2014年3月26日水曜日

あける25 サークル・拓

書名: あける25
著者名: サークル・拓
 最上一平さん、安東みきえさん、にしがきようこさん、ばんひろこさん、鳥野美智子さんなど名を連ねておられます。今回は昨年急逝された浅井利之さんの追悼号で、表紙は白、カラーで浅井さんの手になる「夏山回想 後立山連峰」のスケッチが表紙絵です。
 浅井さんは、「ファンタジー研究会」の主宰者で、季節風の「ファンタジー分科会」の司会者もされておられた方です。
 拓の合評のことは、あちこちでうかがったことがありますが、とても厳しい同人で、作品の質に関しては容赦がないという印象があります。でも、ここの追悼文集を読むと、浅井さんはその中にあっても、「作品世界に深く分け入り、手を抜くことのない鋭い批評をしてくれた。しかも批判に傾きがちな作品には擁護にまわるのが浅井さんだった。どんな拙い作品にもどこかしら必ず良いところを探り当て『ここがいいなあ』といってくれた」(P200 「浅井さんが架けた橋」安東みきえ)というような方だったということがよくわかります。そしてとてもいい方だったということも。
 
 「いい人からなくなるんだよね」という言葉、私は最近、別のところで聞きました。うんと簡単に肯定してしまいたくない気持ちと、そうだよねーといいたい気持ちと、両方があります。アンビバレント。
 仲間のみなさんはきっとショックでいらしたでしょうが、こうやって追悼文を書かれることで、昇華されているのだなあと思いました。

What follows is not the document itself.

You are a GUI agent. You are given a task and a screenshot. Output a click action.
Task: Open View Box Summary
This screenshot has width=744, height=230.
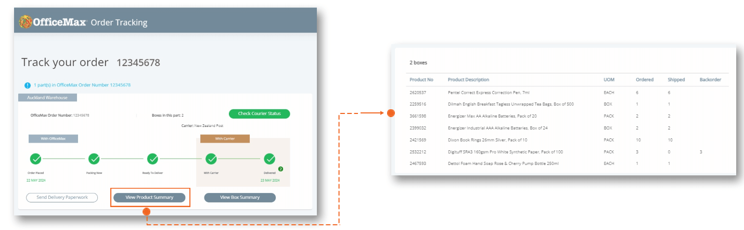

 それにしても、仲間ってありがたいものですね。今回25号をくださった櫻井祐子さんも、私には季節風の仲間です。
 櫻井さんは「毛糸のぼうしとちゃいろのボタン」という幼年ものを掲載しておられます。季節風でもおばあちゃんとのわらびとりの情景など描かれている櫻井さん、この短編でも「ばばちゃん」に毛糸のぼうしを編んでもらっている場面が、鮮やかに浮かんできます。編み物ってほんとうにふしぎですよね、糸が物体に変わる様子、子どものころ目をこらして見つめていたのを思い出します。いってみれば、一次元が三次元になるありさまです。